Introduction: Calcific aortic valve stenosis (CAVS) is a serious clinical problem. The strongest predictor of CAVS progression is the amount of calcium in the aortic valve.
The pathogenesis of CAVS is largely consistent with the pathogenesis of atherosclerosis; however, about 50% of patients with CAVS do not exhibit significant atherosclerosis. Cardiovascular calcification is currently considered an actively regulated process, in which the important role is attributed to the RANKL/RANK/OPG (receptor activator of nuclear factor kappa B ligand/RANK/osteoprotegerin) axis.
We measured OPG levels in the tissue of calcified, stenotic aortic valves in relation to the presence or absence of coronary artery disease (CAD). Materials and methods: Aortic valve samples were collected from 105 patients with calcified, mainly severe aortic stenosis, who were divided into two groups according to the presence of CAD.
In Group A (n= 44), there were normal coronary artery findings, while in Group B (n= 61), there was angiographically demonstrated >50% stenosis of at least one coronary artery. The control Group C (n= 21) consisted of patients without aortic stenosis and with normal angiographic findings on coronary arteries.
Results: The highest tissue concentrations of OPG [median (pmol/L), 25th-75th percentile] were found in Group A [6.95, 3.96-18.37], which was significantly different compared to the other two groups (P=. 026 and .001, respectively).
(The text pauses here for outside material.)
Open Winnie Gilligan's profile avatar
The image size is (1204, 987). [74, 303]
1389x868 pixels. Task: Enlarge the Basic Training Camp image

The levels of OPG in Group B [4.15, 2.47-9.16] and in Group C [2.25, 1.01-5.08] did not differ significantly (P=. 078); however, the lowest concentrations of OPG were found in Group C.
Neither age nor gender in our study had effect on tissue levels of OPG (P=. 994 for gender; P=. 848 for age). Conclusion: Calcified and narrowed aortic valves, compared to the normal valves, were accompanied by a change in tissue concentrations of OPG, which is, in addition, dependent on the presence or absence of CAD.
The highest tissue concentrations of OPG in ourwork were found in patients with significant aortic stenosis without concomitant CAD.